Are You Christian?

–Summer of 1997

Are You Christian?

To pose such a question as this to my readers this month will be to many the essence of folly.  I can hear some of you saying, “Of course, we’re Christian.  What else could born-again believers in Jesus Christ be?”

What is forgotten, however, is that a new creation in Christ is the embodiment of growing life, and, as such, may be retarded, stunted, undernourished, or injured.  It is possible for a whole generation of Christians to be victims of erroneous or poor teaching, low moral standards, and unscriptural or extra scriptural teaching, resulting in a life that is not New Testament Christianity.

I’m convinced that there are many in the church today who have never truly understood nor grasped what it means to be a Christian.  I worked for a lady once who smoked, drank, swore, and was consumed with bitterness and hate.  However, she felt confident in her Christianity, because, “all you have to do is just believe,” she said.  On the other hand, I pastured a lady one time who was filled with anger, bitterness, hatred, and a critical spirit.  But, she, too, was confident in her faith because “I don’t do things like the world does.”

Granted, these two cases may be extreme; but there are a lot of people who are taking too much comfort from “comparing themselves among themselves” or simply embracing a false security by accepting certain “historical facts” about Jesus.  They have anchored their confidence to the wrong thing rather than finding the Biblical norm for real Christianity.

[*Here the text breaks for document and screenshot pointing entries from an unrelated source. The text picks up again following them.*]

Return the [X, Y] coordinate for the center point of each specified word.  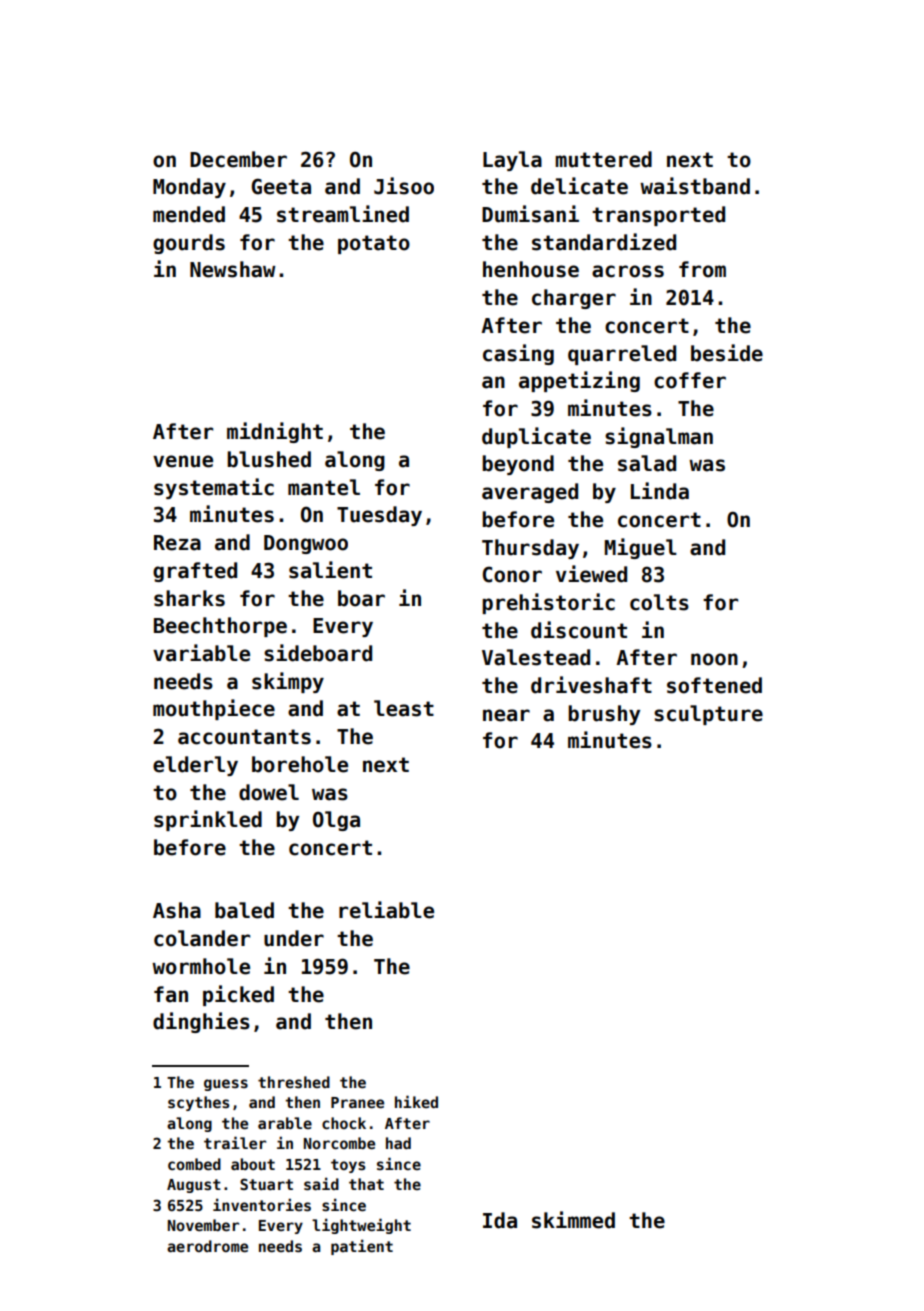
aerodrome [207, 1246]
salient [330, 570]
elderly [195, 766]
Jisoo [404, 186]
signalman [659, 437]
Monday [189, 188]
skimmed [573, 1220]
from [702, 269]
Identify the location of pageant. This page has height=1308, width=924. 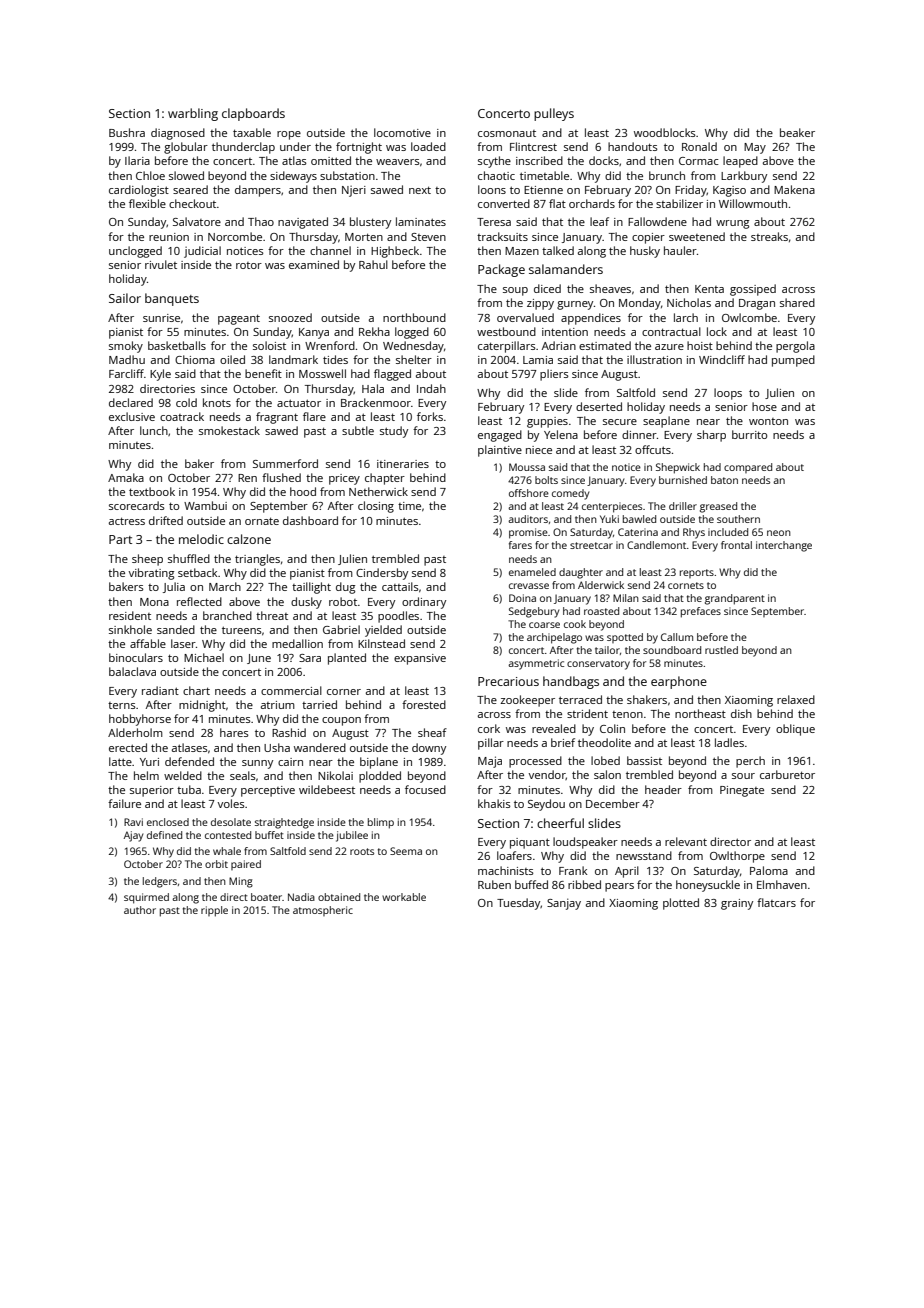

God doesn’t leave us guessing on such important issues.  The Bible gives clear principles to guide us in determining and knowing if we are expressing a genuine faith.  One of the broadest-reaching principles that the Bible articulates from cover to cover could be stated like this: The Christian is essentially a unique and special kind of person.  This is a principle that can never be emphasized sufficiently, and nothing but tragedy will follow in the wake of forgetting or failing to understand this.  The Christian is someone quite distinct and apart.  He is a man who lives in the world but is not of the world.  He is a man who can never be explained away in natural terms, but can only be understood in terms of his relationship to Christ.  This uniqueness separates him from those who are not Christian.  It doesn’t dehumanize him, but it does enable him to live far above and beyond the natural man.  His perspective on life is different.  He lives with eternity in view.  He loves his enemy rather than seeks revenge.  He prays for those who persecute him.  He gives more than grudging obedience to the law of God, but actually delights in God’s law and meditates on it day and night.  He faces life with the optimism of faith rather than the debilitating dread of unbelief.  He indeed is different.

How can he be so radically different?  He has been born from above – born of the Spirit.  The power of grace is working in his life, enabling him to be different.  Frankly, it enables him to be Christlike and this is the secret of his difference.  It is essential to the New Testament definition of a Christian that the real Christian is different from the world because he is like Christ.  The Christian is meant to follow the pattern and imitate the example of Jesus.  We are not only meant to be unlike the natural man, but we are meant to be like Christ.  If this Christlikeness is absent from our lives, we have no other way to authenticate to an unbelieving world that we are truly Christian.

The question we must ask ourselves, then, if we want to know for certain if we truly are Christian is this: As I examine the actions and attitudes in my life, and look at my life in detail, can I claim for it something that cannot be explained in ordinary terms?   Something which can only be explained in terms of a life-changing relationship to the Lord Jesus Christ?  Do I see in my life a positive difference that is not seen in the life of a non-Christian?  Can I truly say that because of my faith I am Christlike?  Am I Christian?